More on dynamic consistency in CDT
One might intuit that any rationally choosable plan should be rationally implementable. In the previous post, I discussed a scenario in which some forms of CDT violate that principle. In this post, I have some more thoughts on how this can happen. I also consider some nearby principles and look at the conditions under which they might hold.
Plans and implementations
Throughout this post I'll assume that we are dealing with ideally rational agents with stable basic desires. We're interested in the attitudes such agents should take towards their options in simple, finite sequential choice situations where no relevant information about the world arrives in between the choice points.

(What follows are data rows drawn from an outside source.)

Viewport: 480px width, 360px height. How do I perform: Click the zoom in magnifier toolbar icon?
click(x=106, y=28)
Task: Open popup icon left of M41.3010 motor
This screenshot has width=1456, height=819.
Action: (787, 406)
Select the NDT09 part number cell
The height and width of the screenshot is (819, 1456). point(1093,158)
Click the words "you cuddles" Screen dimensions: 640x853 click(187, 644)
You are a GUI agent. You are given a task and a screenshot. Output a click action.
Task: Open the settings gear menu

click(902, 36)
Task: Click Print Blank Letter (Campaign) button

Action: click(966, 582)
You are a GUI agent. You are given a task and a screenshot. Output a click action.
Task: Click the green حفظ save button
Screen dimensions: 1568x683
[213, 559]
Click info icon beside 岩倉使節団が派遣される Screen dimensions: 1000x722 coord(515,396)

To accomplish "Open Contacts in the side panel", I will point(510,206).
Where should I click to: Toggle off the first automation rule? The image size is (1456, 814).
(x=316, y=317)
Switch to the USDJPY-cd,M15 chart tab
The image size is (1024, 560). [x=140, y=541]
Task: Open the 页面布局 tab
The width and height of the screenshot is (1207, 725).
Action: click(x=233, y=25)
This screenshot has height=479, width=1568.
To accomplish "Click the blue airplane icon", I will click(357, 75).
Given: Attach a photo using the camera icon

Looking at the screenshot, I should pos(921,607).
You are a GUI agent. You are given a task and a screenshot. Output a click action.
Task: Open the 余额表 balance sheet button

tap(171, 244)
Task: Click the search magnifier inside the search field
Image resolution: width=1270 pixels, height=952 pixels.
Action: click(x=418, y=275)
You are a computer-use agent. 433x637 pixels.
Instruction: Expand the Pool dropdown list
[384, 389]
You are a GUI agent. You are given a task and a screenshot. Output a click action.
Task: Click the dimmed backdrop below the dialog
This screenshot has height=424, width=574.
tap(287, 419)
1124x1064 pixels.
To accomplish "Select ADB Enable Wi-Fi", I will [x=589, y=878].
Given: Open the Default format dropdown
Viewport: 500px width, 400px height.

In this context, a plan is a proposition specifying an act for each choice point in the sequence. A plan is rationally choosable if it is a rational choice in a hypothetical decision problem in which the options are the possible plans. A plan is rationally implementable if at each choice point, the agent could rationally choose whatever the plan says she does at that point.
In the previous post, I considered the following principle. (This is the left-to-right direction of the principle I there called "Dynamic Consistency".)
(DC1) If a plan is rationally choosable then it is rationally implementable.
We found that an attractive form of CDT violates (DC1) in the following variant of a scenario from Ahmed (2014).
Newcomb Insurance With A Coin.
Stage 1. You face Newcomb's Problem, but with different monetary values. The transparent box is empty, the opaque box contains $100 iff you have been predicted to one-box. In addition to one-boxing and two-boxing, you have the option to toss a fair coin and let the outcome decide whether you'll one-box or two-box. The predictor can infallibly foresee your choice, but she can't foresee the outcome of the coin toss.
Stage 2. Before the content of the opaque box is revealed, you must bet on whether the predictor foresaw how many boxes you took. If you bet that the prediction was accurate, you get $25 if you're right and lose $75 if you're wrong; if you bet that the prediction was inaccurate, you get $75 if you're right and lose $25 if you're wrong.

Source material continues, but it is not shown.